You would be hard-pressed to find a fan of lender placed insurance. Your employees aren't fans because of the tedious workload involved in the process. Your borrower certainly isn't a fan. While it is necessary, and protects your investment and your borrower in the event of loss, placing an often expensive insurance policy can create strife between you and your borrower and add an unnecessary burden on your staff.
The majority of homeowners have sufficient insurance on their homes, making it a challenge for financial institutions to efficiently manage the tracking and insurance placement process. Of the uninsured homeowners that do exist, there seem to be a few overwhelming reasons why they become force placed:
- The borrower simply does not have a homeowners insurance policy.
When a borrower's insurance isn't escrowed into their mortgage, it is very easy to let it get pushed to the back burner. Unlike utilities that can get shut off due to lack of payment, or a car that can be repossessed when the loan is not paid, homeowners insurance is one of those bills that if you don't pay, you don't feel the immediate affects. Either because they simply did not purchase a policy, or due to cancellation from lack of premium payment, this is the #1 reason why uninsured homeowners become force placed.
- The lender (i.e., you) did not received proof of insurance coverage.
In this situation, your borrower does indeed have a homeowners insurance policy in place; however, your institution has not received proof of coverage.
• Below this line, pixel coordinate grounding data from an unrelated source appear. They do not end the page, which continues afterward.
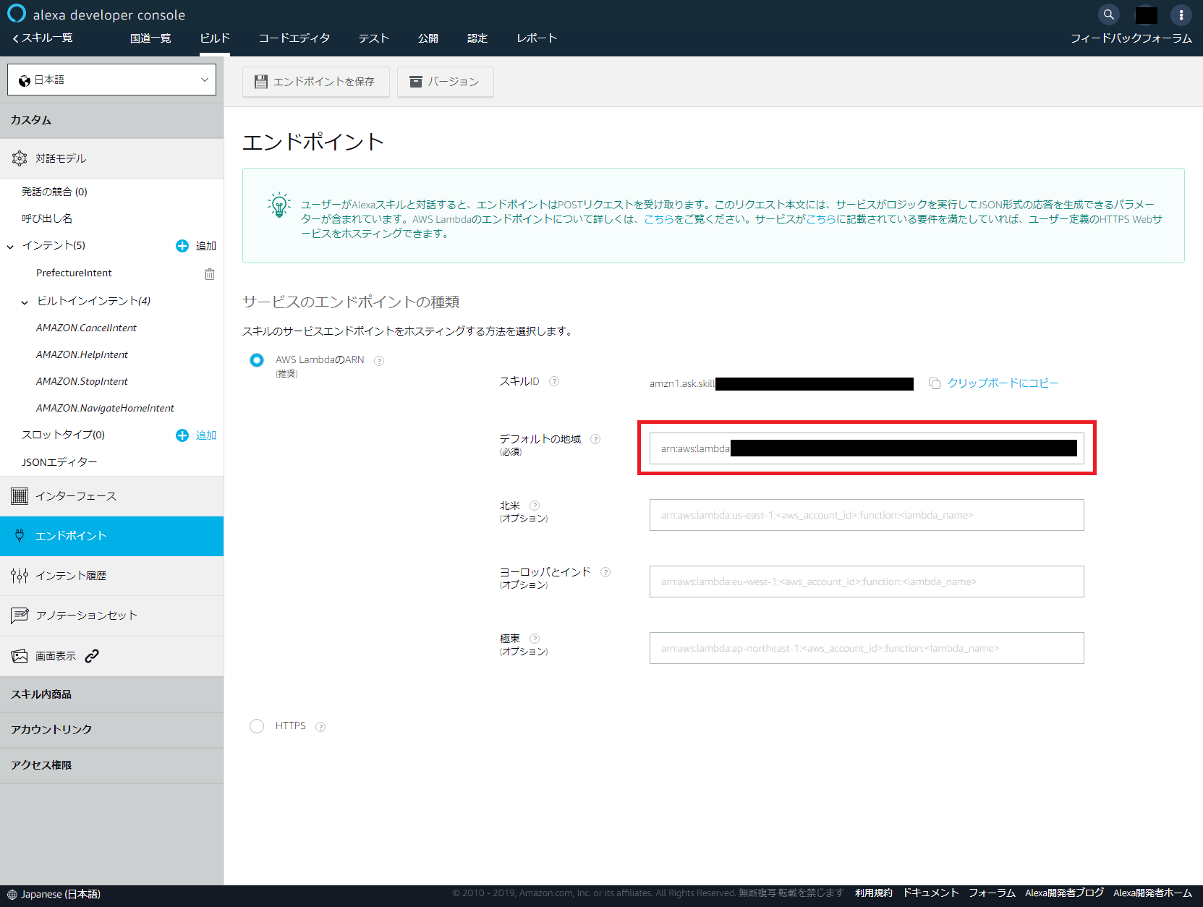Open the コードエディタ tab
This screenshot has height=907, width=1203.
(x=294, y=38)
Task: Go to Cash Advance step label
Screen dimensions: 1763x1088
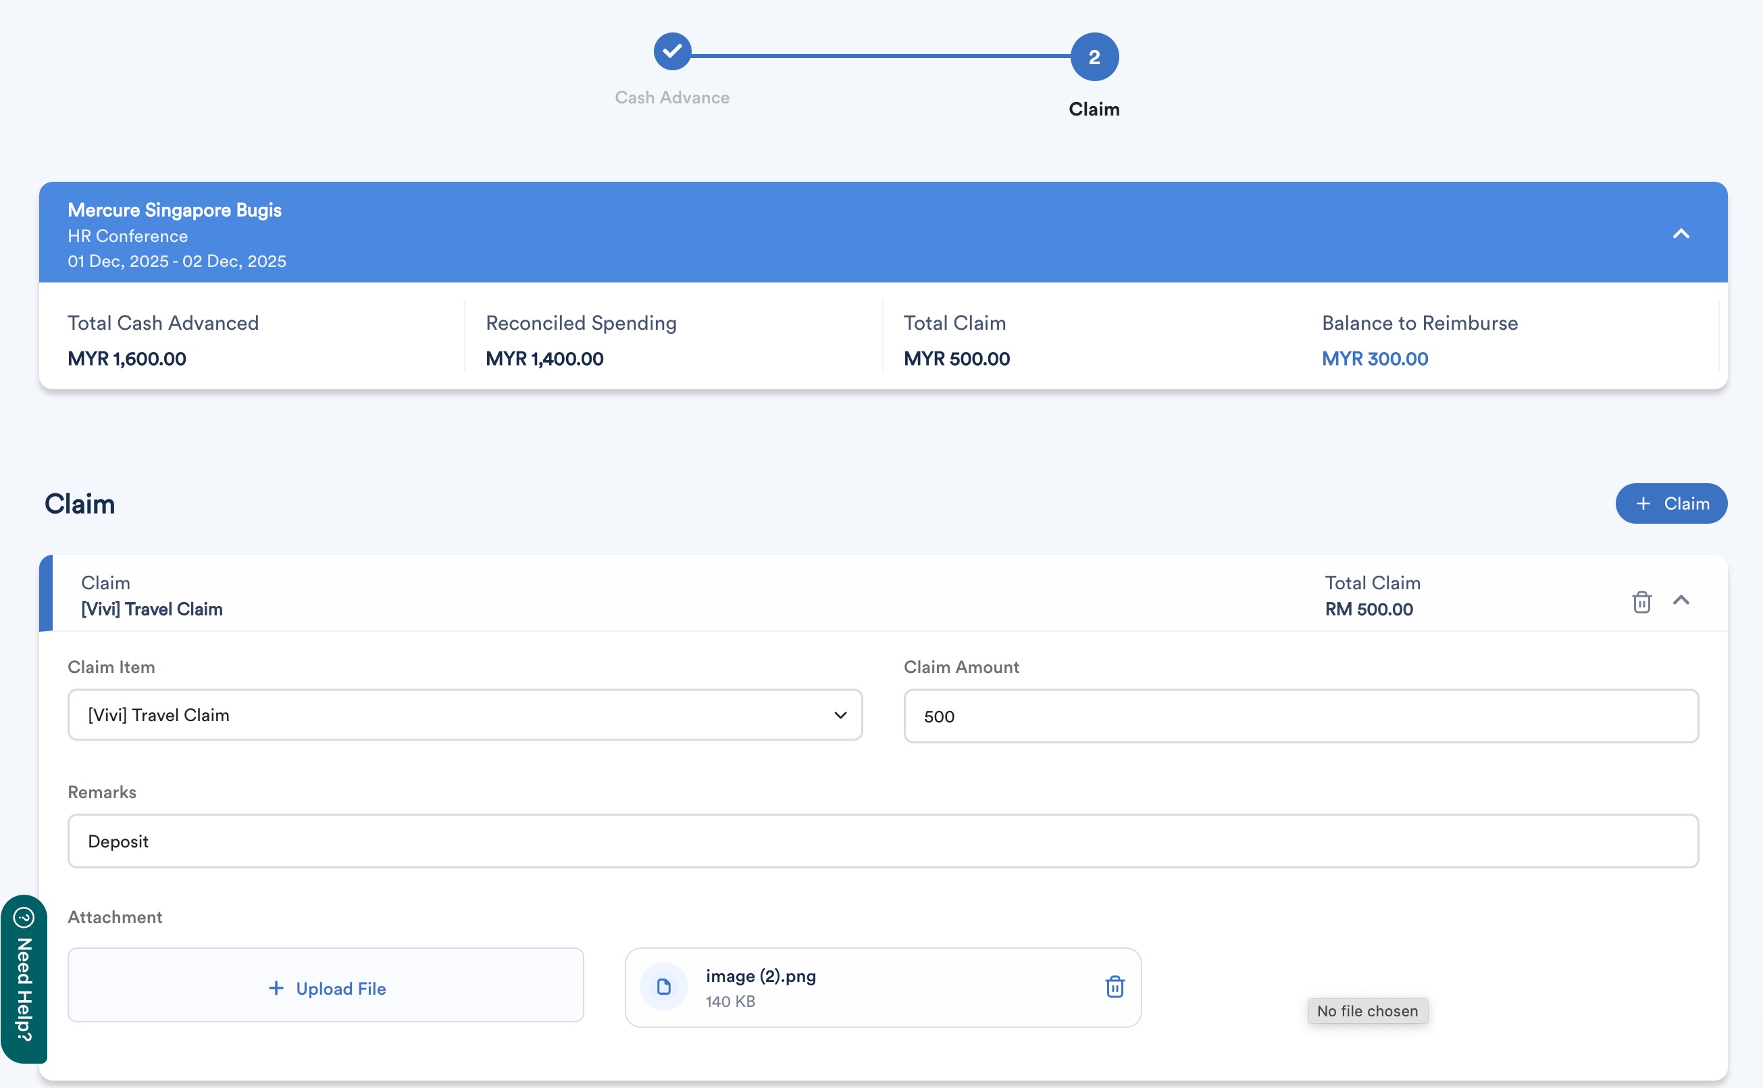Action: pyautogui.click(x=672, y=97)
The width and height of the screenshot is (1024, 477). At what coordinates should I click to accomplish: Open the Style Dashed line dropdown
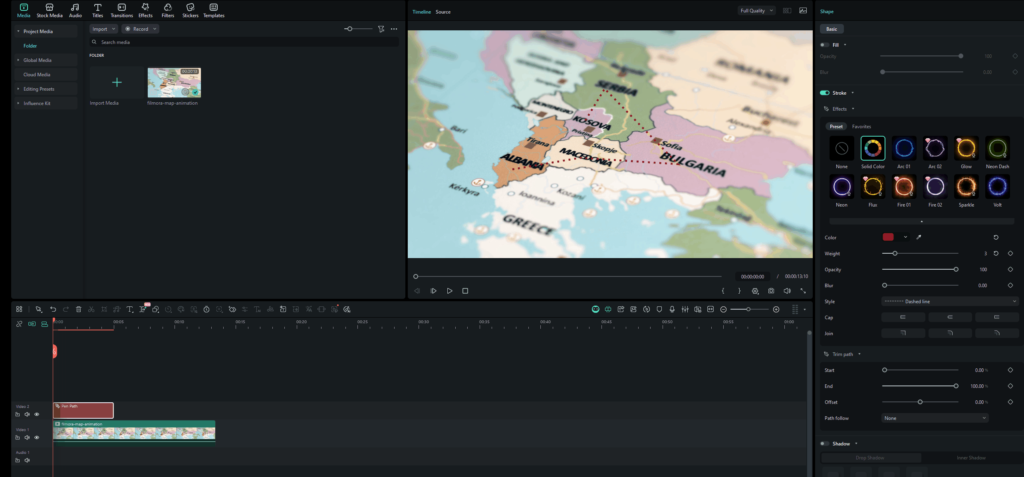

This is clearly an unfortunate situation for all parties involved—your institution now has to deal with the administrative tasks associated with force placing insurance, and your borrower has to deal with the hassle of submitting proof of insurance and requesting a refund for any fees paid on duplicate coverage.
- There is a homeowners insurance policy in place, but the amount of coverage is insufficient.
Your borrowers are required to maintain adequate coverage on their home to cover the loan in full in the event of a calamity. If for any reason their coverage changes, and it no longer meets the legal minimum necessary to protect the property, the uninsured homeowner would become force placed.
- New mapping for flood moves the property into a flood zone, and the homeowner may not have been aware of it.
According to floodsmart.gov, there is typically a six- to 12-month timeframe between when preliminary maps are issued and the time they are implemented. If a homeowner is not keeping track of flood zone changes, they could be unaware that their homeowners insurance requirements changed.
- The homeowner didn't receive and/or neglected to read their mail notifications.
In this digital day and age of electronic statements and automatic bill pay, it's not uncommon for a homeowner to not regularly check their mailbox. You are required to send your borrower notices that they are uninsured, but if they don't receive them-either because they get lost in the mail, or they are delivered but aren't read by the homeowner—you would be legally justified to force place insurance on the borrower.
While you have little control over the reasons why, or the frequency that your borrowers become un- or underinsured, you can stay in control of your institution's insurance tracking and placement process.